27 October, 2015 - 12:49

Before starting to learn about regression, go back to algebra and review what a function is. The definition of a function can be formal, like the one in my freshman calculus text: "A function is a set of ordered pairs of numbers (x,y) such that to each value of the first variable (x) there corresponds a unique value of the second variable (y)".   1  More intuitively, if there is a regular relationship between two variables, there is usually a function that describes the relationship. Functions are written in a number of forms. The most general is "y = f(x)", which simply says that the value of y depends on the value of x in some regular fashion, though the form of the relationship is not specified. The simplest functional form is the linear function where

y=\alpha +\beta x

\alpha and \beta are parameters, remaining constant as x and y change. \alpha is the intercept and \beta is the slope. If the values of and are known, you can find the y that goes with any x by putting the x into the equation and solving. There can be functions where one variable depends on the values of two or more other variables:

y=\alpha +\beta _{1}x_{1}+\beta _{2}x_{2}

where x1 and x2 together determine the value of y. There can also be non-linear functions, where the value of the dependent variable ("y" in all of the examples we have used so far) depends on the values of one or more other variables, but the values of the other variables are squared, or taken to some other power or root or multiplied together, before the value of the dependent variable is determined. Regression allows you to estimate directly the parameters in linear functions only, though there are tricks which allow many non-linear functional forms to be estimated indirectly. Regression also allows you to test to see if there is a functional relationship between the variables, by testing the hypothesis that each of the slopes has a value of zero.
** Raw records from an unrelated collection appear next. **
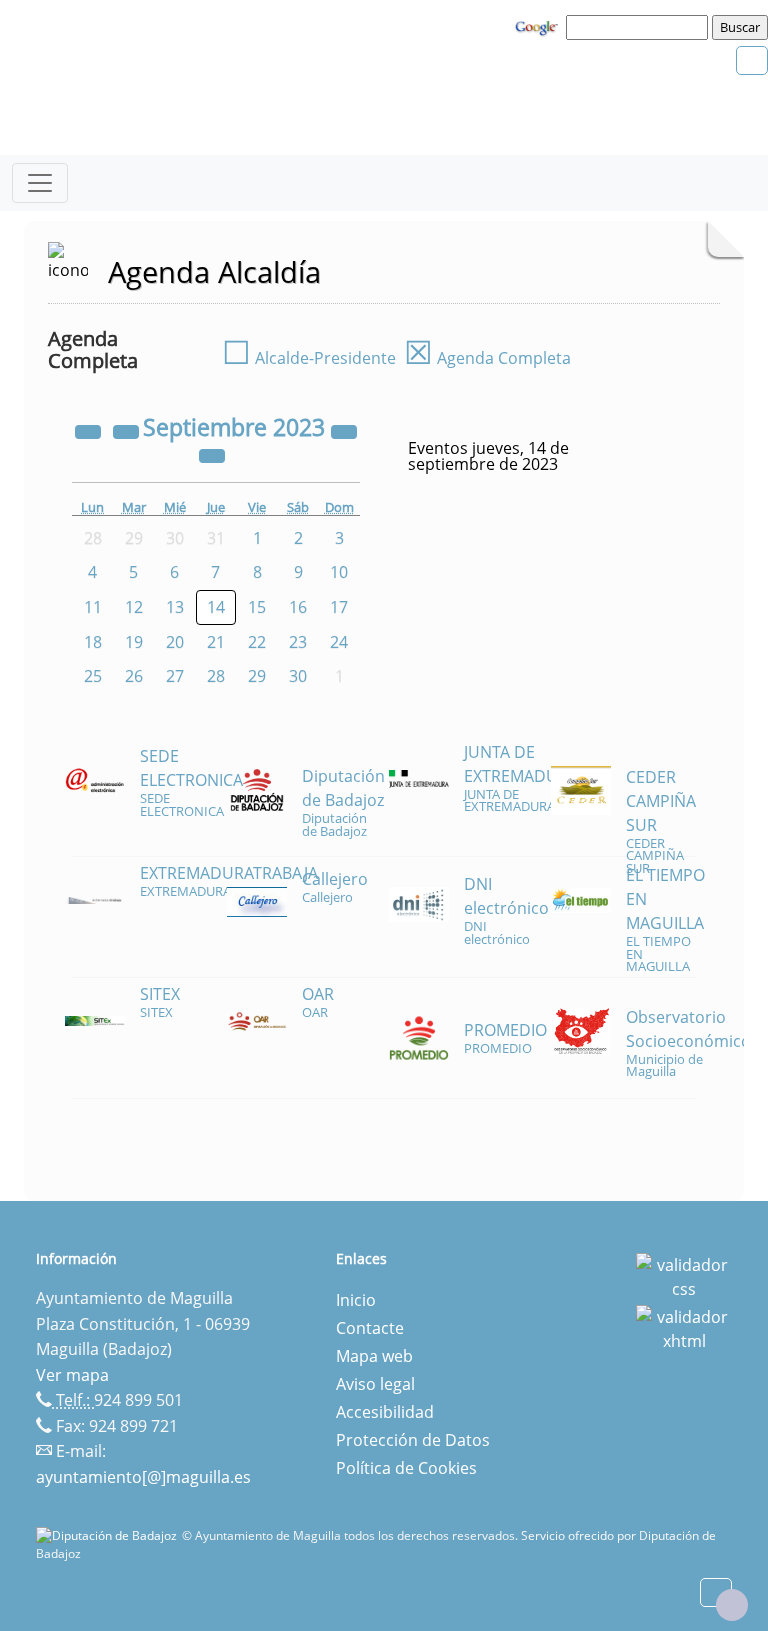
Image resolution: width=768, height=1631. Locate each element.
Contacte (370, 1328)
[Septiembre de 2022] (90, 430)
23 (298, 642)
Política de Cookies (406, 1468)
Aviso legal (375, 1384)
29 (257, 676)
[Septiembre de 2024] (344, 430)
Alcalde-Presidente (309, 358)
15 (257, 607)
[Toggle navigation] (40, 183)
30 (298, 676)
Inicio (356, 1300)
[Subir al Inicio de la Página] (732, 1605)
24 (339, 642)
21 (216, 642)
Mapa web (374, 1356)
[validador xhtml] (684, 1327)
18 (93, 642)
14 (216, 607)
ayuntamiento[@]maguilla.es (143, 1477)
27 (175, 676)
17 (339, 607)
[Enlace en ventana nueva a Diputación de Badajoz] (109, 1535)
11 (93, 607)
First, let us consider the simple case of a two variable function. You believe that y, the dependent variable, is a linear function of x, the independent variable—y depends on x. Collect a sample of (x, y) pairs, and plot them on a set of x, y axes. The basic idea behind regression is to find the equation of the straight line that "comes as close as possible to as many of the points as possible". The parameters of the line drawn through the sample are unbiased estimators of the parameters of the line that would "come as close as possible to as many of the point as possible" in the population, if the population had been gathered and plotted. In keeping with the convention of using Greek letters for population values and Roman letters for sample values, the line drawn through a population is

y=\alpha +\beta x

while the line drawn through a sample is

y=a+bx

In most cases, even if the whole population had been gathered, the regression line would not go through every point. Most of the phenomena that business researchers deal with are not perfectly deterministic, so no function will perfectly predict or explain every observation.
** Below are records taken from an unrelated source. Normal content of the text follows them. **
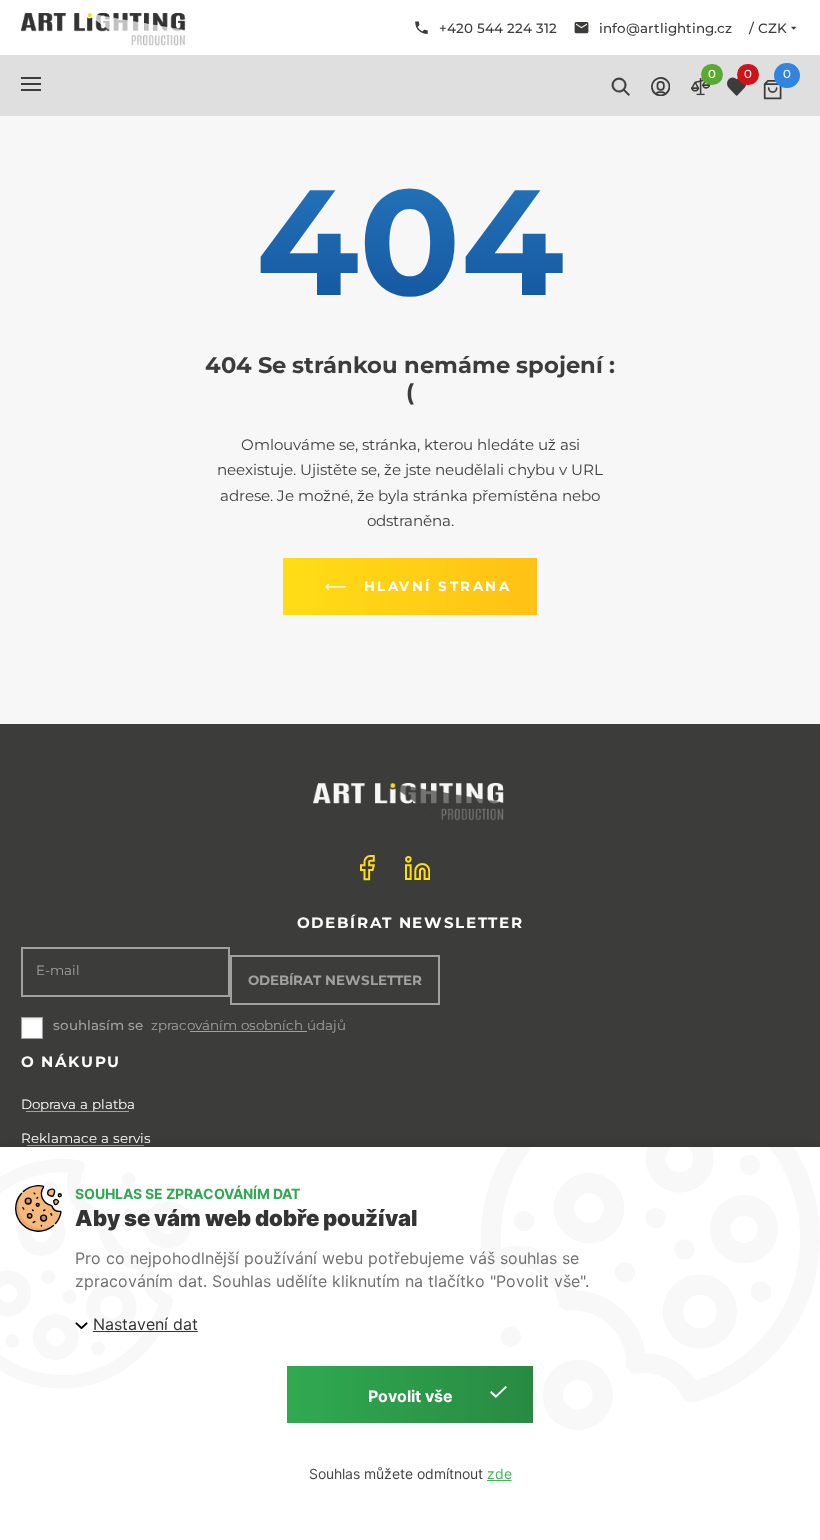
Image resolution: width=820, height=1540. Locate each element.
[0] (772, 89)
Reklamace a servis (86, 1138)
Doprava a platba (78, 1104)
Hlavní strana (438, 586)
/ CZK (768, 28)
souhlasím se (98, 1025)
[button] (31, 84)
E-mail (58, 970)
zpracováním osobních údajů (248, 1025)
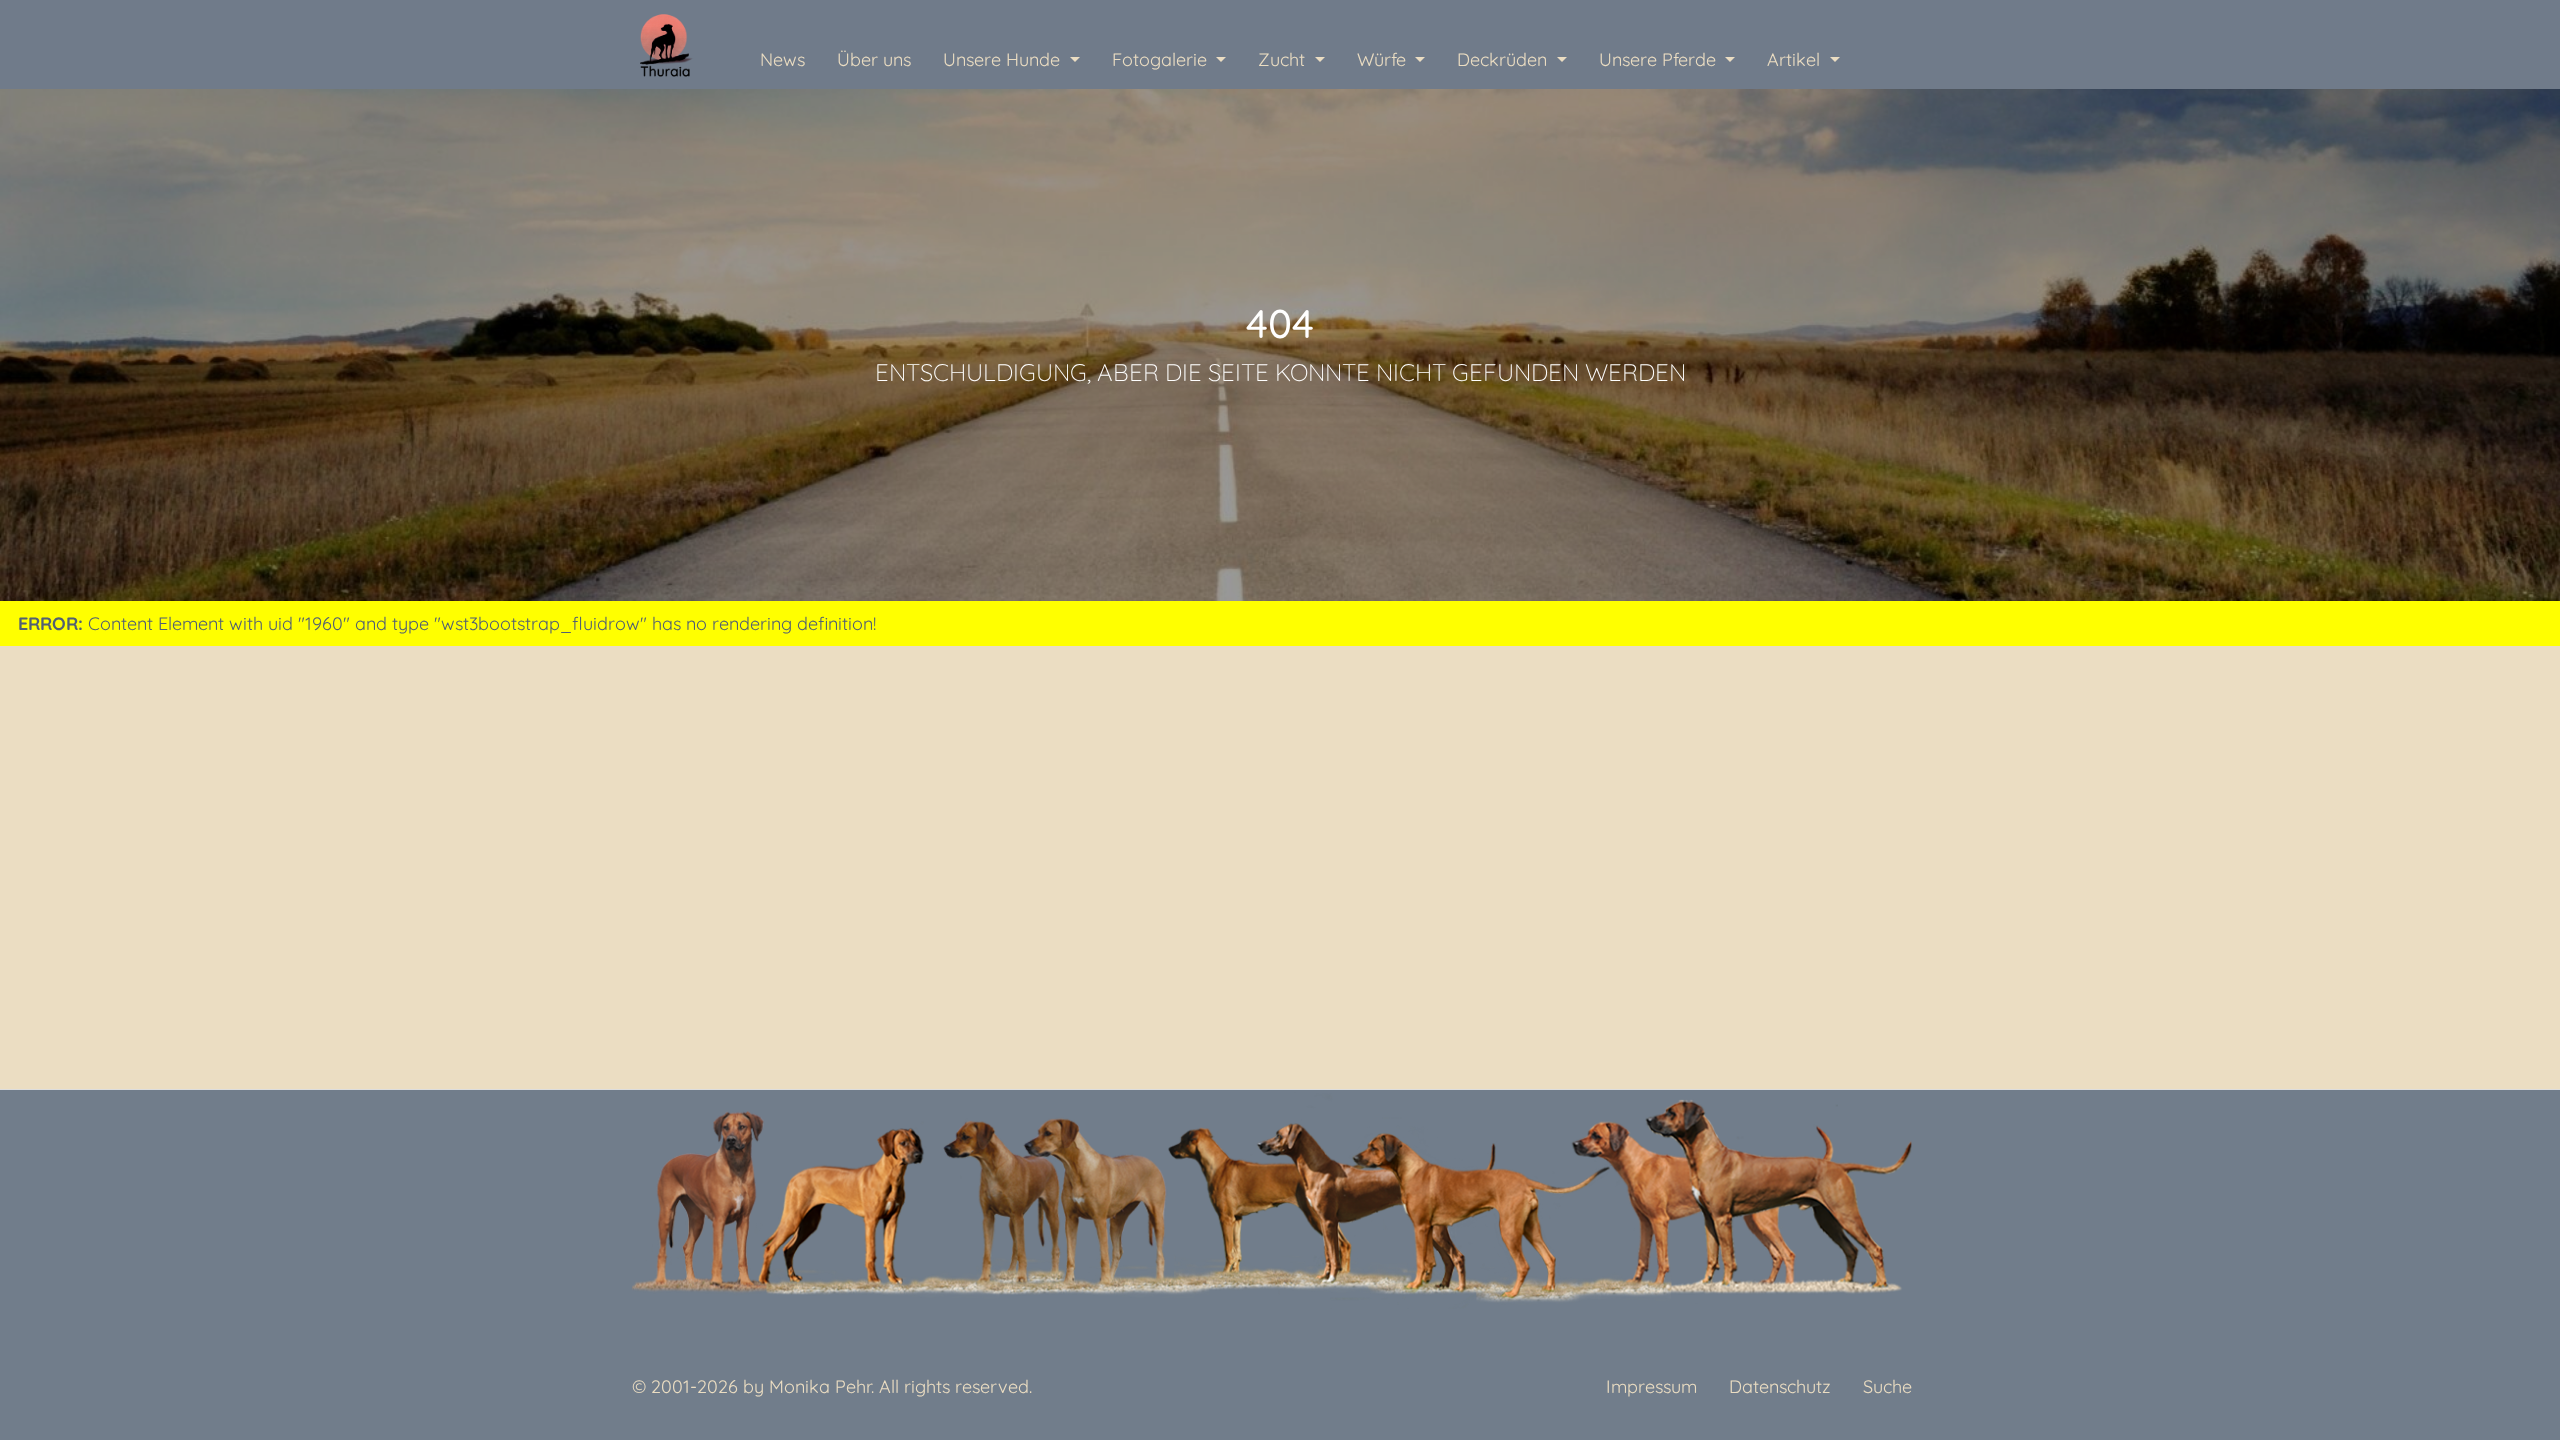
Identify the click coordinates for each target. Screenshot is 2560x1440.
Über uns (874, 59)
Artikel (1796, 59)
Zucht (1284, 59)
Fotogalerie (1162, 59)
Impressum (1651, 1386)
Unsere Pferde (1660, 59)
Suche (1887, 1386)
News (782, 59)
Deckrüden (1504, 59)
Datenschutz (1780, 1386)
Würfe (1384, 59)
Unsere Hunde (1004, 59)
Imagine that you wanted to study household use of laundry soap. You decide to estimate soap use as a function of family size. If you collected a large sample of (family size, soap use) pairs you would find that different families of the same size use different amounts of laundry soap—there is a distribution of soap use at each family size. When you use regression to estimate the parameters of soap use = f(family size), you are estimating the parameters of the line that connects the mean soap use at each family size. Because the best that can be expected is to predict the mean soap use for a certain size family, researchers often write their regression models with an extra term, the "error term", which notes that many of the members of the population of (family size, soap use) pairs will not have exactly the predicted soap use because many of the points do not lie directly on the regression line. The error term is usually denoted as "\epsilon", or "epsilon", and you often see regression equations written

y=\alpha +\beta x+\epsilon

Strictly, the distribution of \epsilon at each family size must be normal, and the distributions of \epsilon for all of the family sizes must have the same variance (this is known as homoskedasticity to statisticians).

It is common to use regression to estimate the form of a function which has more than one independent, or explanatory, variable. If household soap use depends on household income as well as family size, then soap use = f(family size, income), or

y=\alpha +\beta _{1}x_{1}+\beta _{2}x_{2}

where y is soap use, x1 is family size and x2 is income. This is the equation for a plane, the three-dimensional equivalent of a straight line. It is still a linear function because neither of the x's nor y is raised to a power nor taken to some root nor are the x's multiplied together. You can have even more independent variables, and as long as the function is linear, you can estimate the slope, \beta, for each independent variable.